### WHAT IS REQUIRED
Render the listing as a Markdown table with columns Row and Text, numbering each line in Row and placing the line itself in Text. Begin with the first line of the listing, stop after the line containing "Action: 203,293", and omit blank lines.

### INPUT MATERIAL

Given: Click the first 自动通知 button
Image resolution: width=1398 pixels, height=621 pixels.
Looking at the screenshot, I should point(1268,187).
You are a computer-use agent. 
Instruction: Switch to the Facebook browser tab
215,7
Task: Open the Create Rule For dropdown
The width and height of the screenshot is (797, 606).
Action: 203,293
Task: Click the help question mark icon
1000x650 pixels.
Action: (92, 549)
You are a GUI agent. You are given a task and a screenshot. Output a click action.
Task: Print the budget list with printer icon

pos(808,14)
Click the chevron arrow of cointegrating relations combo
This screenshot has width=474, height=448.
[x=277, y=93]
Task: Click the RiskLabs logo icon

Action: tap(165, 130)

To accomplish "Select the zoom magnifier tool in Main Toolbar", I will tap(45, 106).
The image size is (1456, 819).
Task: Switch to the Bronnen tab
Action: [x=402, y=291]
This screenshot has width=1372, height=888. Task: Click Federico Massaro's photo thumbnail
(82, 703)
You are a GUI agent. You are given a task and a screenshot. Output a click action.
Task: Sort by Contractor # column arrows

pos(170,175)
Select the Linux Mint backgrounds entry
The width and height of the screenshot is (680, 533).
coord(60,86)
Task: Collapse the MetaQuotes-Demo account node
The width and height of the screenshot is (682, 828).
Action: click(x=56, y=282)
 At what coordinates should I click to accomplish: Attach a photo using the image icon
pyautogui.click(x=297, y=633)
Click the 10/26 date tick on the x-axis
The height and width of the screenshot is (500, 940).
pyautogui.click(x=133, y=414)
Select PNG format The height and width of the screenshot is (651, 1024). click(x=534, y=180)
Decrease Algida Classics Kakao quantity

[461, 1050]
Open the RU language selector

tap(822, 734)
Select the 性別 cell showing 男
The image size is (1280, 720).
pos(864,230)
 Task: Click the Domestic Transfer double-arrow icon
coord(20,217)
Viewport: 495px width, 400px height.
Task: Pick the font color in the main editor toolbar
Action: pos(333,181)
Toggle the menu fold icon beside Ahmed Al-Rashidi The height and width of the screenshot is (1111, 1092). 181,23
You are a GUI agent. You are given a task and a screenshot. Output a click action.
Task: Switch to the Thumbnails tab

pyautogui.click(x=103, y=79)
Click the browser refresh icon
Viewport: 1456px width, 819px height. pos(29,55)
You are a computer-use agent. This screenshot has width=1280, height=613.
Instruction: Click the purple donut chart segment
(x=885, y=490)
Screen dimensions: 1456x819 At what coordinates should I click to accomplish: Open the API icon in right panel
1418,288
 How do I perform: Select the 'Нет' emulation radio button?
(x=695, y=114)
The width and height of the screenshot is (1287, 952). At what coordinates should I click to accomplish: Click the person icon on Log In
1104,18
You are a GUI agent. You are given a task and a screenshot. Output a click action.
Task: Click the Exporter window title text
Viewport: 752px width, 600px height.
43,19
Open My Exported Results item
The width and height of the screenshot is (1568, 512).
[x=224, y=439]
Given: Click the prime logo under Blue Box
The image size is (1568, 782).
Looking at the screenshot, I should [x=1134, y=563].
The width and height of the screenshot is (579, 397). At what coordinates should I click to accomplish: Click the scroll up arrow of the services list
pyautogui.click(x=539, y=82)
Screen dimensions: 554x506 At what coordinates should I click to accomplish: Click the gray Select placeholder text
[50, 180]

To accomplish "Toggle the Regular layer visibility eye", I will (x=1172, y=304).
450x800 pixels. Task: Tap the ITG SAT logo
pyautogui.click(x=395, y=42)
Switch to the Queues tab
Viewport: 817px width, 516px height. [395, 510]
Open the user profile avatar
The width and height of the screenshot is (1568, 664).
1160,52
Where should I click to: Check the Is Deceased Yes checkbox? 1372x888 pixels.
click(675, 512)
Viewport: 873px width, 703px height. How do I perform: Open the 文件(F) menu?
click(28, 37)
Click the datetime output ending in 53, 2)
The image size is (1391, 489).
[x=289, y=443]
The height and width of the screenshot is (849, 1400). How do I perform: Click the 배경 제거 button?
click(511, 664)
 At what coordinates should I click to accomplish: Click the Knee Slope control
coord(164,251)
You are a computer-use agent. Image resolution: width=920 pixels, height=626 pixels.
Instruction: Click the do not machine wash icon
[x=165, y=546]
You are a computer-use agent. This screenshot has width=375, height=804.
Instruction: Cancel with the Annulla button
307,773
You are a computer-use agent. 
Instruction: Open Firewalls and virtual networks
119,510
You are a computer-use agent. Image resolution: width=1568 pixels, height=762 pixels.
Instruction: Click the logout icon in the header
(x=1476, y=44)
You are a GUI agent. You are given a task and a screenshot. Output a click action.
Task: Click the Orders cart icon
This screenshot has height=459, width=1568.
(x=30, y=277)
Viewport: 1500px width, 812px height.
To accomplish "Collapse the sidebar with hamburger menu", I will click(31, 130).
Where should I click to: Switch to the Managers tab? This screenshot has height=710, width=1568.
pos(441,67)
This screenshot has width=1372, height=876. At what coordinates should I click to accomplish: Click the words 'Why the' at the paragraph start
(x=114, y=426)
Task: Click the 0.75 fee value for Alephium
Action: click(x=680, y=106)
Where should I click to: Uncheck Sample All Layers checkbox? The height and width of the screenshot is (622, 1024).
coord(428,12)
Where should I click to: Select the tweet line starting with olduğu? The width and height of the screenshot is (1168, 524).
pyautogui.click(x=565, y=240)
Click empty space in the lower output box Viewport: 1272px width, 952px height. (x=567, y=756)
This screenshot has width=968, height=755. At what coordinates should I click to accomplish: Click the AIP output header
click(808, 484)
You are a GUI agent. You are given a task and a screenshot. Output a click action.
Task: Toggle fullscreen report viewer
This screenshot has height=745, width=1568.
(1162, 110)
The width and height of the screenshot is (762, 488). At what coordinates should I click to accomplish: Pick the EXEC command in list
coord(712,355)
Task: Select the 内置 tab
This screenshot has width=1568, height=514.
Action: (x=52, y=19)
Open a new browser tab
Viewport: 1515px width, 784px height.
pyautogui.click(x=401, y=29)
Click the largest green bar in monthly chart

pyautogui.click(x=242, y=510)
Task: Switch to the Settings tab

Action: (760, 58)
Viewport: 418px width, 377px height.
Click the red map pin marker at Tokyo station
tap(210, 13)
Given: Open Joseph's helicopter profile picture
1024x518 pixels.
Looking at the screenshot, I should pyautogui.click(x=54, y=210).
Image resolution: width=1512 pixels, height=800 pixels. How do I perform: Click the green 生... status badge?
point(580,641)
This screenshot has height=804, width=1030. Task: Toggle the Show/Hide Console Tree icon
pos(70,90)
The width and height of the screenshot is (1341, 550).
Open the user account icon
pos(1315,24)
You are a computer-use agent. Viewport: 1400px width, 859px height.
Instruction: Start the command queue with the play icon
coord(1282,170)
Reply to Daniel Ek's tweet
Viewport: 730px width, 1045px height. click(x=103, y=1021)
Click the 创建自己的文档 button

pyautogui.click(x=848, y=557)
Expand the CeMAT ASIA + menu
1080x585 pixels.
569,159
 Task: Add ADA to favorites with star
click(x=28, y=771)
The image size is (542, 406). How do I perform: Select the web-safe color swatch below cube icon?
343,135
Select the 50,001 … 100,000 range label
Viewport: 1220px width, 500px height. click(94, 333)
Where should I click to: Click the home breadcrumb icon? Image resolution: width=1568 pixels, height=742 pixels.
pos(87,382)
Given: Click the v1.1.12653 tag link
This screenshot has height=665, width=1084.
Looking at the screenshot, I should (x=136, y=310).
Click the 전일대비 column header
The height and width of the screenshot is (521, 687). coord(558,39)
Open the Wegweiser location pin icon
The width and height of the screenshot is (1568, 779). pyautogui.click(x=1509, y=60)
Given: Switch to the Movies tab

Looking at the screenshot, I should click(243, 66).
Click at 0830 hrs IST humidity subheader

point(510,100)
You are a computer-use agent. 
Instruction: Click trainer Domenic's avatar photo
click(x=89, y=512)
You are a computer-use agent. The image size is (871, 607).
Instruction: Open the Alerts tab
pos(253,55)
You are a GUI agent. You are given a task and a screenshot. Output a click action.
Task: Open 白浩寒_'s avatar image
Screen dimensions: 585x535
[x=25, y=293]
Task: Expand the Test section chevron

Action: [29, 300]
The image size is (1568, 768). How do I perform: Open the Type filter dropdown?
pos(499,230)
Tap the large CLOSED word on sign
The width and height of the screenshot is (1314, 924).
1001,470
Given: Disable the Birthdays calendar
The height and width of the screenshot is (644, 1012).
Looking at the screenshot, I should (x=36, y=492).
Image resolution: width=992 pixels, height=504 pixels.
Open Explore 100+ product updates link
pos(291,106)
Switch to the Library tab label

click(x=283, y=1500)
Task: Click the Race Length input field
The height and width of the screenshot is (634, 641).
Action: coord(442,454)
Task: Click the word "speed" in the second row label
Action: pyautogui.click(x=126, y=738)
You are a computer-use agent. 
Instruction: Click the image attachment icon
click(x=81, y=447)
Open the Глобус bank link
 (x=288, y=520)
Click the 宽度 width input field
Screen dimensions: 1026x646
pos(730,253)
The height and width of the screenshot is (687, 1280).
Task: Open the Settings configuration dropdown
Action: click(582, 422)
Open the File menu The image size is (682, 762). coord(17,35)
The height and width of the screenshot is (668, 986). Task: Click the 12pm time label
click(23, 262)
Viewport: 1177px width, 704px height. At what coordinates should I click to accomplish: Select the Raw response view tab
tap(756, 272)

### EXERCISE RESULT
| Row | Text |
|---|---|
| 1 | Given: Click the first 自动通知 button |
| 2 | Image resolution: width=1398 pixels, height=621 pixels. |
| 3 | Looking at the screenshot, I should point(1268,187). |
| 4 | You are a computer-use agent.  |
| 5 | Instruction: Switch to the Facebook browser tab |
| 6 | 215,7 |
| 7 | Task: Open the Create Rule For dropdown |
| 8 | The width and height of the screenshot is (797, 606). |
| 9 | Action: 203,293 |